Exercise instructions:
Extract, exactly as written, the line that contains "The height and" and all lines after it through the end of the records. Omit pictures.

Input for this task:
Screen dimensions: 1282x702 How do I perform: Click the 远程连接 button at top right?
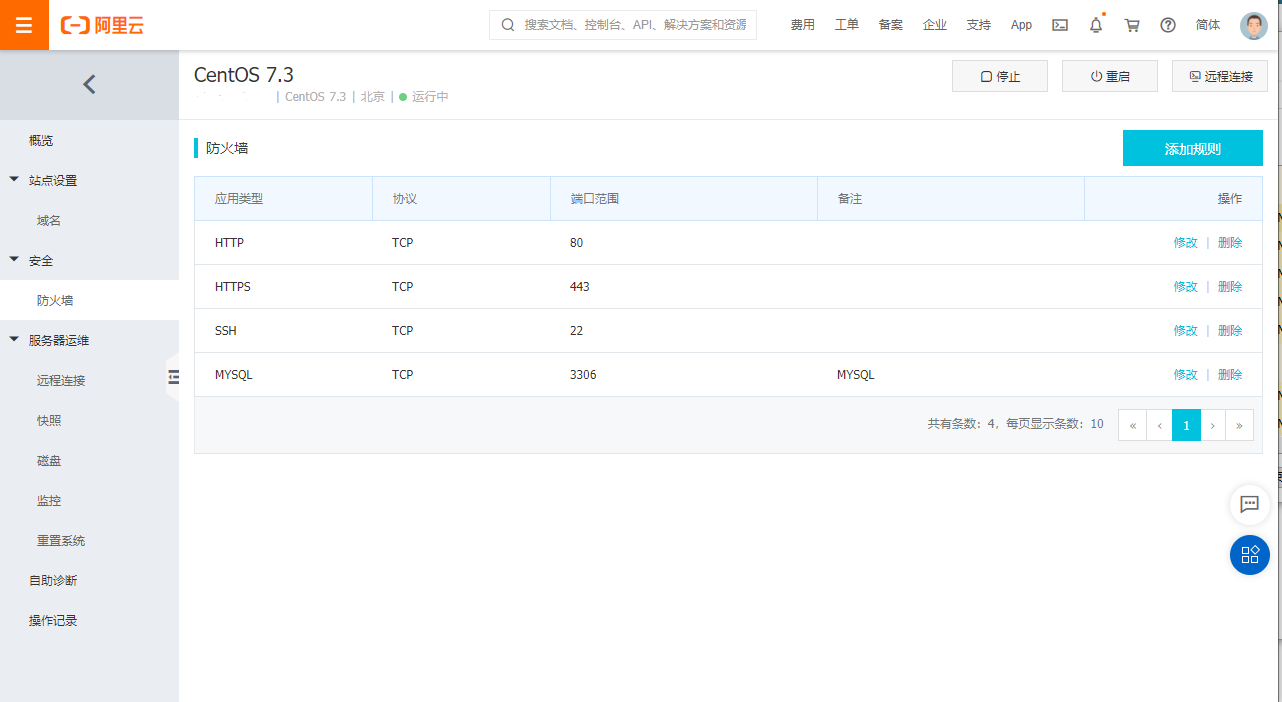click(1219, 76)
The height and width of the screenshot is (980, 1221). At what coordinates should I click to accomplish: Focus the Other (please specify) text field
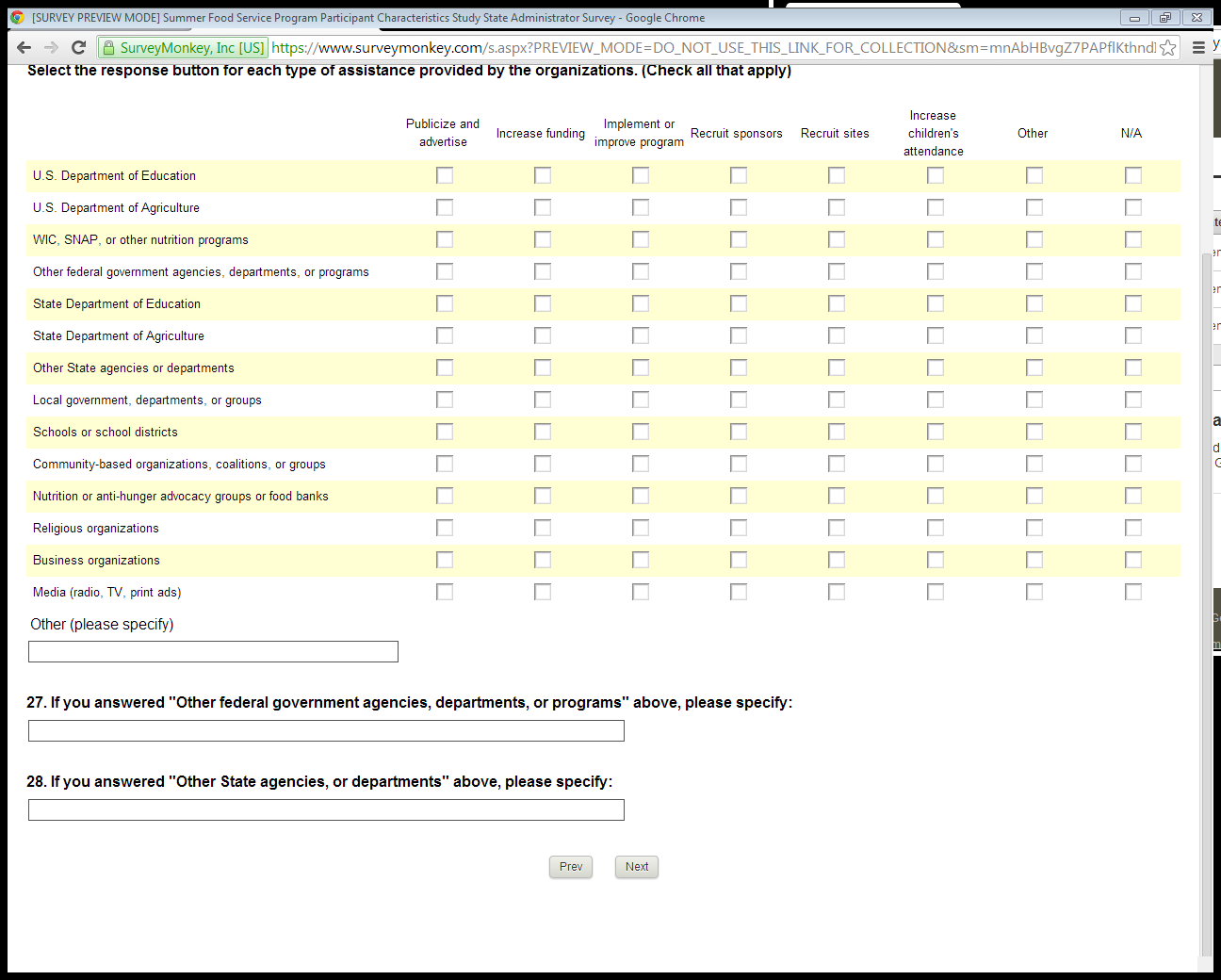(213, 652)
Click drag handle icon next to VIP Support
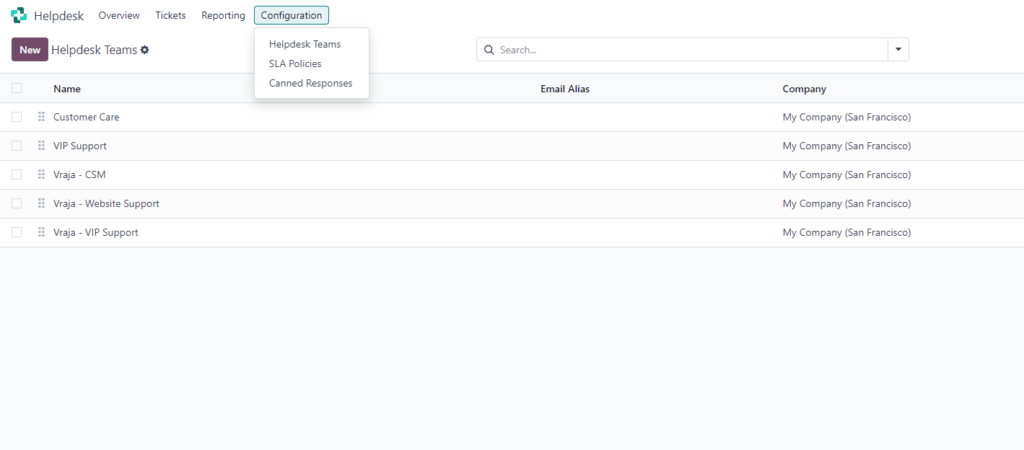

Problem solution:
The height and width of the screenshot is (980, 1221). At what coordinates should I click to accomplish: Focus the Other (please specify) text field
(213, 652)
Click drag handle icon next to VIP Support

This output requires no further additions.